• **Action item**:
Below are some records; find each line that carries the word "will" and copy it.

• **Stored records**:
═══

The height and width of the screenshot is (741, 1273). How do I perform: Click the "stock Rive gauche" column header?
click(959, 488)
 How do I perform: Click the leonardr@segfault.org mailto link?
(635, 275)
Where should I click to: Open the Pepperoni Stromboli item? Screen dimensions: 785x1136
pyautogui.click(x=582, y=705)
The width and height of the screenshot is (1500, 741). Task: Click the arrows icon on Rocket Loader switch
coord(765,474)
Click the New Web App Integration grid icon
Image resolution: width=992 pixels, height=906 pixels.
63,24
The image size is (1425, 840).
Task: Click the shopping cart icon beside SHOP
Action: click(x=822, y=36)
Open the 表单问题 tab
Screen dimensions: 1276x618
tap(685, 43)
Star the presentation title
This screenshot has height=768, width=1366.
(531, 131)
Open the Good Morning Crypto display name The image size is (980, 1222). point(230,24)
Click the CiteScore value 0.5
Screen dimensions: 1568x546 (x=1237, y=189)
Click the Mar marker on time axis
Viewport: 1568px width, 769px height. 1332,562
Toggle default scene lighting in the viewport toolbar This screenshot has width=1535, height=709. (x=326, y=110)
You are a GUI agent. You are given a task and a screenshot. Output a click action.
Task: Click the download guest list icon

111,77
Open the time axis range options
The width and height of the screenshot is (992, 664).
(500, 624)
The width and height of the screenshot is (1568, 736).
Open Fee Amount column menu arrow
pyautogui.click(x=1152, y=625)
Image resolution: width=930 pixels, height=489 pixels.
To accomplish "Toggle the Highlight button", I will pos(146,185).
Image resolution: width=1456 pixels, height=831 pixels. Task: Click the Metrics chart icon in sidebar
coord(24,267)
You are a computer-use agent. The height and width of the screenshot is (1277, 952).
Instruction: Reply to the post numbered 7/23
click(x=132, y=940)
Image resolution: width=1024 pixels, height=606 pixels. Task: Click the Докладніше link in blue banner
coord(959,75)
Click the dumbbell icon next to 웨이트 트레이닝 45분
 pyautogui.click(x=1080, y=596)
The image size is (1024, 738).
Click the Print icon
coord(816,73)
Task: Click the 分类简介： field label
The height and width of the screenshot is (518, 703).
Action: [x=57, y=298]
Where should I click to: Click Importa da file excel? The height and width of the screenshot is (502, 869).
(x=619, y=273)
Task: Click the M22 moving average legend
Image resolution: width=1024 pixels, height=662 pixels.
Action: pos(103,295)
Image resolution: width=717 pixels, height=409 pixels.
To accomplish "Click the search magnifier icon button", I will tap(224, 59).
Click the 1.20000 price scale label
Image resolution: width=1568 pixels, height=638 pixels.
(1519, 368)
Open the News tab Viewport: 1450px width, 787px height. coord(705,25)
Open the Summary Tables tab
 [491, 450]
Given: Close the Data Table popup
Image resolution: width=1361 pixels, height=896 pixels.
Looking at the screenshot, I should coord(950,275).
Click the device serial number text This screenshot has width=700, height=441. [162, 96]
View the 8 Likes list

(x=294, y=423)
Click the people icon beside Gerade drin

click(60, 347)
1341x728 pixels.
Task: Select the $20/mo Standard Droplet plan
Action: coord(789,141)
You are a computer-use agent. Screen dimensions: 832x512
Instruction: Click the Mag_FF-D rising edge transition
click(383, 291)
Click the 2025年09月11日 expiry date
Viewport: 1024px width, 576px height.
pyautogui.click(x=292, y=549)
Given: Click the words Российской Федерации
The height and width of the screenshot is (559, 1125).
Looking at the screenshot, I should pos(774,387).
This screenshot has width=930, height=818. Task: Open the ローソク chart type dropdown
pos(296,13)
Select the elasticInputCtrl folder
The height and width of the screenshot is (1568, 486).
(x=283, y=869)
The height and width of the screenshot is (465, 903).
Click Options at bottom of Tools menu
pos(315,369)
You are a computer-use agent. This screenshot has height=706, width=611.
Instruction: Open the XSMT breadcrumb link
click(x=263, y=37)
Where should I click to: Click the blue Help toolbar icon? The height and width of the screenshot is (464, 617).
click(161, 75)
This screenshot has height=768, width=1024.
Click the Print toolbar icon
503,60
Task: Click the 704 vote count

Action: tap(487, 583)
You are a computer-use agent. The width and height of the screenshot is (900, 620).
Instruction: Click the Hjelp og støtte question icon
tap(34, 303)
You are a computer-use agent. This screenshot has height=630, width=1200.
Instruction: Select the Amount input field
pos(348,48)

═══

• **Task result**:
To accomplish "Toggle the Highlight button", I will pos(146,185).
To accomplish "Click the search magnifier icon button", I will tap(224, 59).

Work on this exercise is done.